**WHAT IS BEING ASKED:** Check each line of the listing for the string "computer". Copy those where it appears.

**DATA EXTRACT:**
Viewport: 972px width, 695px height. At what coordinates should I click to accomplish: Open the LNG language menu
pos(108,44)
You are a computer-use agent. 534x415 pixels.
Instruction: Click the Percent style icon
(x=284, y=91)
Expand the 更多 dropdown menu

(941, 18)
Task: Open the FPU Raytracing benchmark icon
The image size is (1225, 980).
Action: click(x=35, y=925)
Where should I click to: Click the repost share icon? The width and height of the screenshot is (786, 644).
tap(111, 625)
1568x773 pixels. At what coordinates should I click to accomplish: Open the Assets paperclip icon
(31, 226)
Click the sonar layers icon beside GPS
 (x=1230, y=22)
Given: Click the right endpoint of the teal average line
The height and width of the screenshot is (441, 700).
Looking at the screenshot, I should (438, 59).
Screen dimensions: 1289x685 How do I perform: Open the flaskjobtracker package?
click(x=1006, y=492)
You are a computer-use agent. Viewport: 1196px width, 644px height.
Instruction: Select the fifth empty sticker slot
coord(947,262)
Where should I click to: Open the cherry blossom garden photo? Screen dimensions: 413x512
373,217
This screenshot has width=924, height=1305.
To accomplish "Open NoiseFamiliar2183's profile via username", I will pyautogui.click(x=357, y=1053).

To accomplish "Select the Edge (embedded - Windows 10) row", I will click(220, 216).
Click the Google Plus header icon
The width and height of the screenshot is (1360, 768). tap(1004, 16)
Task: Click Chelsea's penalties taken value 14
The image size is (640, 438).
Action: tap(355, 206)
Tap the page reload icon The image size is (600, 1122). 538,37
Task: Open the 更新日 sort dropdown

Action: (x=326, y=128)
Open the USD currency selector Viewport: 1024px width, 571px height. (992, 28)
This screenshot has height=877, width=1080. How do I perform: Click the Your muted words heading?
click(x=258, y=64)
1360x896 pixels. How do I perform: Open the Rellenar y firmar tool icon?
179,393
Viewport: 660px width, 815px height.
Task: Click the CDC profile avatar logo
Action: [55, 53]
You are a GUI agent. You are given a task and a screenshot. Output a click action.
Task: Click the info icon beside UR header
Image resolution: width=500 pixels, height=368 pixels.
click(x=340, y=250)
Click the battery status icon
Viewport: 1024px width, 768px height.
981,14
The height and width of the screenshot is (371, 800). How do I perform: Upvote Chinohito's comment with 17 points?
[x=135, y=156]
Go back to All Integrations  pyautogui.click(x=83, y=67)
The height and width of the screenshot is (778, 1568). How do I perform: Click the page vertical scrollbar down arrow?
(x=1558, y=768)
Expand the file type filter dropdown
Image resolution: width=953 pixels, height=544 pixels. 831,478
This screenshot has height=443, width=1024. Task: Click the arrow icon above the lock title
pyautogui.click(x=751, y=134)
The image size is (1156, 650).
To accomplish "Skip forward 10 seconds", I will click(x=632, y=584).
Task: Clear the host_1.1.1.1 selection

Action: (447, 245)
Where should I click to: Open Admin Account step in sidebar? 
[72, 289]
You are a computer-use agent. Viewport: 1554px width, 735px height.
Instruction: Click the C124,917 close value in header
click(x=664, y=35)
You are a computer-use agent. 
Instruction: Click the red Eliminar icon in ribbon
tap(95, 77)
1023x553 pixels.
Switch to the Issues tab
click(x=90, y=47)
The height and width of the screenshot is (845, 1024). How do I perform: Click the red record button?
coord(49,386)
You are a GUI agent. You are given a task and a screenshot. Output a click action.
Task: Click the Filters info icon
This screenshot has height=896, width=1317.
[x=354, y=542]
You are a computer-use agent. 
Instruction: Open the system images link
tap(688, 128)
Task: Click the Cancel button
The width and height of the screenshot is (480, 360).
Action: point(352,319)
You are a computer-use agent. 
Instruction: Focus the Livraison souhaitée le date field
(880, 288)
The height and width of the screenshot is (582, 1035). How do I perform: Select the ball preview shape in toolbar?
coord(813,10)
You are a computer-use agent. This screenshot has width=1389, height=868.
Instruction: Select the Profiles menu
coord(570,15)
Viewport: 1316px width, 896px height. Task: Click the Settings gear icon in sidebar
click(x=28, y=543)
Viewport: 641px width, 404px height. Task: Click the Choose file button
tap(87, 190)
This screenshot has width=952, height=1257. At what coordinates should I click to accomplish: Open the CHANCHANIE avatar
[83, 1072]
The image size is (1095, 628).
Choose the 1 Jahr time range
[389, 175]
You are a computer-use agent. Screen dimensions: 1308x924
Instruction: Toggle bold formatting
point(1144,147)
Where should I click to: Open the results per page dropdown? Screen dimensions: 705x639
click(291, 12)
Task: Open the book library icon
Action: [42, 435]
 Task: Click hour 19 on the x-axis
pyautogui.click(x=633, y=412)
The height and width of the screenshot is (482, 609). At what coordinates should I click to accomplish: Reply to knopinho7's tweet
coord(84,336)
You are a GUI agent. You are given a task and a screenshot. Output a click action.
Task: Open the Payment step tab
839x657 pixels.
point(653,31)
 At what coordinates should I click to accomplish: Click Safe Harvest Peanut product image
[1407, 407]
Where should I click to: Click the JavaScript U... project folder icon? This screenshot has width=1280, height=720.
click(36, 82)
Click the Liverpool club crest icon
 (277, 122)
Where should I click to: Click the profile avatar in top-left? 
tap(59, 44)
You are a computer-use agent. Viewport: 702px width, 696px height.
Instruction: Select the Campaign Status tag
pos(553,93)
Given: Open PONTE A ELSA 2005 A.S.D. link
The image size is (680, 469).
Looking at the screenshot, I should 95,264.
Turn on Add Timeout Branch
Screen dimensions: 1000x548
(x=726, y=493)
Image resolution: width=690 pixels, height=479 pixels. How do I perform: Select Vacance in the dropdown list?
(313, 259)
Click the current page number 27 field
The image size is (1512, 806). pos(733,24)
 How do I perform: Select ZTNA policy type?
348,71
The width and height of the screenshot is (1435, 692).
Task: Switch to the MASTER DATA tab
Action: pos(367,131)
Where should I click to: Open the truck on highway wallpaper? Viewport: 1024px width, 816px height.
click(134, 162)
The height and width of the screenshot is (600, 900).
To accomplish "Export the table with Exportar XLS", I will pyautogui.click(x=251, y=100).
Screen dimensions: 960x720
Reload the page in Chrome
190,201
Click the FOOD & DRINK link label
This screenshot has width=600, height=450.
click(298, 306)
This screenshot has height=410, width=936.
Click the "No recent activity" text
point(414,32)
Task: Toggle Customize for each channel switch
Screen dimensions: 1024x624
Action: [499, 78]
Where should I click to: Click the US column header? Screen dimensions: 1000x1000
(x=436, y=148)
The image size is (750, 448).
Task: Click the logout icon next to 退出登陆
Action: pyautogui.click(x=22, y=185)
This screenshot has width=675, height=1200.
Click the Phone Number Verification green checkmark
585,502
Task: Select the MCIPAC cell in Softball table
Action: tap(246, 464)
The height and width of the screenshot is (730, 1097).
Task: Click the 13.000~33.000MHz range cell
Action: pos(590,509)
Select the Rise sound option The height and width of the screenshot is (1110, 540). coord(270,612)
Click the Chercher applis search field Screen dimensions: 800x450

**REPLY:**
You are a computer-use agent. 534x415 pixels.
You are a computer-use agent. Viewport: 1196px width, 644px height.
You are a computer-use agent. Viewport: 1554px width, 735px height.
You are a computer-use agent. 
You are a computer-use agent. 
You are a computer-use agent. 
You are a computer-use agent. This screenshot has width=1389, height=868.
You are a computer-use agent. Screen dimensions: 1308x924
You are a computer-use agent. Viewport: 702px width, 696px height.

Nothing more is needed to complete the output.